Category:Procedural rulings
Parties: Marc Alan Lambourne (First Applicant)
Glenn Craig Pollett (Second Applicant)
Punters Show Pty Ltd (Third Applicant)
Dallas Matthew Baker (First Respondent)
Todd Cameron Buckingham (Second Respondent)
BetMakers Technology Group Limited (Third Respondent)
12 Follow Pty Limited (Fourth Respondent)
Operis Momentus Pty Limited (Fifth Respondent)
Representation:

Counsel:

MA Lambourne (Applicants) (Self represented)
AP Cheshire SC (Respondents)

Solicitors:

Vintage Law (Respondents)
File Number(s): 2019/407870
Publication restriction: Nil
 Decision under appeal 
Court or tribunal:
Supreme Court
Jurisdiction:
Court of Appeal
Citation:

[2025] NSWCA 45

Date of Decision:
27 March 2025
Before:
Adamson JA, Ball JA, Griffiths AJA
File Number(s):
2019/407870

JUDGMENT

  1. THE COURT: On 27 March 2025, the Court delivered a judgment in this matter: Lambourne v Baker (No 6) [2025] NSWCA 45 (Lambourne v Baker (No 6)). By that judgment, the Court dismissed an application under s 46(4) of the Supreme Court Act 1970 (NSW) to review a decision of Price AJA by which his Honour, among other things, refused an application made under the slip rule to amend orders previously made by Basten AJA in Lambourne v Baker (No 4) [2024] NSWCA 132 that of an amount of $210,249 that had been paid into Court on 21 March 2022 by the respondents, $186,214.86 be paid to the respondents and the balance (including any interest) be paid to the third applicant, Punters Show Pty Ltd.

  2. At the time judgment was delivered, Mr Lambourne, who appeared for the applicants, made an oral application for a stay. The Court refused that application and said it would deliver reasons later. These are those reasons. These reasons are to be read together with the judgment in Lambourne v Baker (No 6) and adopt the same abbreviations as used in that judgment.

  3. Mr Lambourne, who appeared for the applicants, advanced two reasons for a stay. First, he submitted that the applicants were considering making further applications to the Court and the stay should be granted in order to permit them to do so. Second, he submitted that a stay should be granted in aid of an application for special leave to appeal to the High Court.

  4. Mr Lambourne did not identify the nature of any further applications to this Court. It is difficult to see what those applications could be. The proceedings were finally resolved by the orders made on 27 March 2025. Accordingly, this ground can be put to one side.

  5. The relevant principles regarding granting a stay pending an application for special leave to appeal to the High Court were summarised by Kirk JA (sitting alone) in 123 259 932 Pty Ltd v Cessnock City Council (No 2) [2023] NSWCA 89 in these terms:

[2] It was held in Rinehart v Welker (2012) 83 NSWLR 347; [2012] NSWCA 1 that this Court, when considering whether to stay its own orders pending the determination of an application for special leave to the High Court, should apply the principles applied by the High Court itself in resolving such applications.
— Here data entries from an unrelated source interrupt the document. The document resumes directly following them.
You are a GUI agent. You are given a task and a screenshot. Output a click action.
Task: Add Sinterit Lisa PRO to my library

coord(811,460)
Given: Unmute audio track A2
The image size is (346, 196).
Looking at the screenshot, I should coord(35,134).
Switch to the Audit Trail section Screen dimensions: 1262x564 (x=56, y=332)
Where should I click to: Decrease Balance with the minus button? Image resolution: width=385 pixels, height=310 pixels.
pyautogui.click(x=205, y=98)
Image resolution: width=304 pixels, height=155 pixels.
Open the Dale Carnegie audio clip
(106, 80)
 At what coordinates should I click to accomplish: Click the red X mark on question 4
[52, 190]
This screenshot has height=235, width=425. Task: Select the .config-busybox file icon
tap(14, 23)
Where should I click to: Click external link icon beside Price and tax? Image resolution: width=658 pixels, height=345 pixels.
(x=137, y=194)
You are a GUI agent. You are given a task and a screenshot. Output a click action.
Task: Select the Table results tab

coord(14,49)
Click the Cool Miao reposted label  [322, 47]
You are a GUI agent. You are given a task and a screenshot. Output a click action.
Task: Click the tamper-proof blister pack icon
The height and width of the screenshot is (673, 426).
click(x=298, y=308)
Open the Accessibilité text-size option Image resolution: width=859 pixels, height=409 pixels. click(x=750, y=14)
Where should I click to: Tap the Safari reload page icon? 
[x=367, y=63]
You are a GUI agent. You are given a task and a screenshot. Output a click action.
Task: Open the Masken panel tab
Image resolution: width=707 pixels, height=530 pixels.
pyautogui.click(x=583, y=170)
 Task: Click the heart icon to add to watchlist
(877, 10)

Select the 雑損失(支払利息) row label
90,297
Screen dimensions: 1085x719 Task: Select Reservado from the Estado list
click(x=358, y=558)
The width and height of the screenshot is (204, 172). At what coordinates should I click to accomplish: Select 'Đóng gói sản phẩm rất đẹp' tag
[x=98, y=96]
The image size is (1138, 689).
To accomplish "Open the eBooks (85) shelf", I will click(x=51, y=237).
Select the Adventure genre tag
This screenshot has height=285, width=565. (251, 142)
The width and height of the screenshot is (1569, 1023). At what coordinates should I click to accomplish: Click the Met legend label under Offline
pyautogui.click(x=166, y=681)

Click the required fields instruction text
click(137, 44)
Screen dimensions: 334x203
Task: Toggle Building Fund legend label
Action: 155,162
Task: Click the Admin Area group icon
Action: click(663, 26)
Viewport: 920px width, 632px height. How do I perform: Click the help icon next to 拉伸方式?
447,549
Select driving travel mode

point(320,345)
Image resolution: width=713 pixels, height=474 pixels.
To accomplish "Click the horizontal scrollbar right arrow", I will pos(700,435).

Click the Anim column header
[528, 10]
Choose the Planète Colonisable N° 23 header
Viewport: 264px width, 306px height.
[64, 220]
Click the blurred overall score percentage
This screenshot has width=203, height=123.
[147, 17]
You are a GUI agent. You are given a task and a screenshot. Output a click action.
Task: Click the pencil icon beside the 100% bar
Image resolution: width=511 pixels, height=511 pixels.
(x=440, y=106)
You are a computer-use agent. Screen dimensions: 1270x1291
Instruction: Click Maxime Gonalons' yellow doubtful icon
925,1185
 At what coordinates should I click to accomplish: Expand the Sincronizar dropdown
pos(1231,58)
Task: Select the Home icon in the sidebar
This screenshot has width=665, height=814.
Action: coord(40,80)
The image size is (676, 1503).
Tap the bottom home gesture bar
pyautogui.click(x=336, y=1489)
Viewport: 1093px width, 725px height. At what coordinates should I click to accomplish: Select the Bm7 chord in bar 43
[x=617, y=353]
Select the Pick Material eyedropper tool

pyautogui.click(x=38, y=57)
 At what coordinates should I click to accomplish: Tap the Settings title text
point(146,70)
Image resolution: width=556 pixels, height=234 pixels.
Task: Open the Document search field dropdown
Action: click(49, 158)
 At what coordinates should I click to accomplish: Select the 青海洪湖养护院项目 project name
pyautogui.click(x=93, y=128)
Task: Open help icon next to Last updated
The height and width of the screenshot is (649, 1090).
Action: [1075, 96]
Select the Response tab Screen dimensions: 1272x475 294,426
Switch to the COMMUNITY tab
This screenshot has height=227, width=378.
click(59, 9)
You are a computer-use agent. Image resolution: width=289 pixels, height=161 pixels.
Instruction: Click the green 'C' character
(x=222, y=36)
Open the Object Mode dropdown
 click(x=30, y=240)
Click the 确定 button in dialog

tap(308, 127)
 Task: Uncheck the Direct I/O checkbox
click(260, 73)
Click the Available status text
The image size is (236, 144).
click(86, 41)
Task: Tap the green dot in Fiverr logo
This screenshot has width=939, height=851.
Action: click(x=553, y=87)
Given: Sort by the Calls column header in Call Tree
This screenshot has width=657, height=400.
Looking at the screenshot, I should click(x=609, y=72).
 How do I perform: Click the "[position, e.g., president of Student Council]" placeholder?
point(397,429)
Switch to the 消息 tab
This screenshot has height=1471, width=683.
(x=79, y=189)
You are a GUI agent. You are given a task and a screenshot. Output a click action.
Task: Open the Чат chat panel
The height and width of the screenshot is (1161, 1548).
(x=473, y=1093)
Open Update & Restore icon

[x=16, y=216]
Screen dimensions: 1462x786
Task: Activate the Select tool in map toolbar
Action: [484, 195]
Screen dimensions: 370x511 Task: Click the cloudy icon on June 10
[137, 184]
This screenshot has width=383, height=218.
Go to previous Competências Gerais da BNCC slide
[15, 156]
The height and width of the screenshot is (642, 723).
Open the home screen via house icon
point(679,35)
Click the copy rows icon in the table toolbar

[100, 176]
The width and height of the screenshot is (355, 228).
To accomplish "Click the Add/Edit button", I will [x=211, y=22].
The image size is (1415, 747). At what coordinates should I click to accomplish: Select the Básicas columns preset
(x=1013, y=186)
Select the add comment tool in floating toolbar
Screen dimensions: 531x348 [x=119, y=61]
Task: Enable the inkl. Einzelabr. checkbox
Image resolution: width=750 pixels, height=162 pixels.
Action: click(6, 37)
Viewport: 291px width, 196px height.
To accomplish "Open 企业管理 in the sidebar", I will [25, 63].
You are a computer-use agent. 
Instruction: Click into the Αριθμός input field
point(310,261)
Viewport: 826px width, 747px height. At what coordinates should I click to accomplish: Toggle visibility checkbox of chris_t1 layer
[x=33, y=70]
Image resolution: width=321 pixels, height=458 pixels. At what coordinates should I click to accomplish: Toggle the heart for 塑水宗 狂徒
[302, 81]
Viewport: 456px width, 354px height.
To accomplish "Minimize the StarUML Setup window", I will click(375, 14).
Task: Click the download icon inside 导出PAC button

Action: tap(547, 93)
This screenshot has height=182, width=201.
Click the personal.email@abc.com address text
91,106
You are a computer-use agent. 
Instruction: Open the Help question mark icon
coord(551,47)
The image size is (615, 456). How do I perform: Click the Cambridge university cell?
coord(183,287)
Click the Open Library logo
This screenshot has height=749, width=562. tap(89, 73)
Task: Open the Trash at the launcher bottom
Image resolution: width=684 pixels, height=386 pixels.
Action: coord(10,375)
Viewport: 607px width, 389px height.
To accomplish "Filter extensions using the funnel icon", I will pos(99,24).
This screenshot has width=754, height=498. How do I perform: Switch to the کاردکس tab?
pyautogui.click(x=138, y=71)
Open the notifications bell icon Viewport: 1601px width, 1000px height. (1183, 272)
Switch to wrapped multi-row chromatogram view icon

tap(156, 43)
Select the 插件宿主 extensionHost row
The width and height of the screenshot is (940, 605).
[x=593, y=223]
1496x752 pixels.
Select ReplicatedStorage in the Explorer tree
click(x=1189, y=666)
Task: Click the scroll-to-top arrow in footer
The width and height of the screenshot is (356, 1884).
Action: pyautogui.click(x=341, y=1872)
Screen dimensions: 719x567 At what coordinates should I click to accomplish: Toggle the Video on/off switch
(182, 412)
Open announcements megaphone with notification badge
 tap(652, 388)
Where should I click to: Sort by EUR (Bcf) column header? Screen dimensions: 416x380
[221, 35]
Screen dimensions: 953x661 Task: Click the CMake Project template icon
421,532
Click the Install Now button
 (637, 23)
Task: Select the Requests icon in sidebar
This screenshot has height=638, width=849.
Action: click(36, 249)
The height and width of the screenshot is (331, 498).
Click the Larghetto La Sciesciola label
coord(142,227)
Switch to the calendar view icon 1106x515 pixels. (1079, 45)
The most commonly quoted statement of principle in that regard is by Brennan J in Jennings Construction Ltd v Burgundy Royale Investments Pty Ltd (No 1) (1986) 161 CLR 681 at 684-685; [1986] HCA 84:

A stay to preserve the subject matter of litigation pending an application for special leave to appeal is an extraordinary jurisdiction and exceptional circumstances must be shown before its exercise is warranted. If an order for a stay is made, the respondent is kept out of the benefit of the order of the court in which the matter is pending until the hearing of the application for special leave to appeal. …

In exercising the extraordinary jurisdiction to stay, the following factors are material to the exercise of this Court’s discretion. In each case when the Court is satisfied that a stay is required to preserve the subject-matter of the litigation, it is relevant to consider: first, whether there is a substantial prospect that special leave to appeal will be granted; secondly, whether the applicant has failed to take whatever steps are necessary to seek a stay from the court in which the matter is pending; thirdly, whether the grant of a stay will cause loss to the respondent; and fourthly, where the balance of convenience lies.

[3] Of the four factors, the second is a factor peculiar to consideration by the High Court and is not relevant in this Court. The third factor can be seen as an element of the fourth. The relevant factors identified by Brennan J, thus, are whether there is a substantial prospect that special leave to appeal will be granted and where the balance of convenience lies. The prospects question relates to obtaining special leave, not the prospects of an appeal succeeding if special leave was to be granted: note Gerah Imports Pty Ltd v Duke Group Ltd (1994) 68 ALJR 196 at 197; [1994] HCA 3 per Dawson J.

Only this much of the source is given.